Stored items
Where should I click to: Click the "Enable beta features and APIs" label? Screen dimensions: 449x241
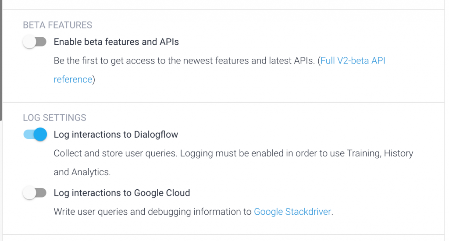tap(116, 42)
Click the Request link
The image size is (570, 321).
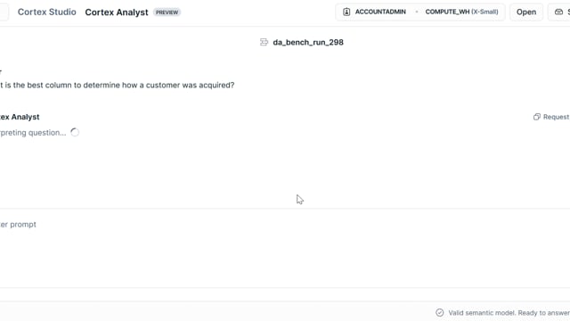click(556, 117)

# Problem description
Exactly as written above, print every record, and keep the pictures out.

# Worked solution
Where should I click to: Click the "Enable beta features and APIs" label? Screen dimensions: 449x241
tap(116, 42)
Click the Request link
The image size is (570, 321).
click(556, 117)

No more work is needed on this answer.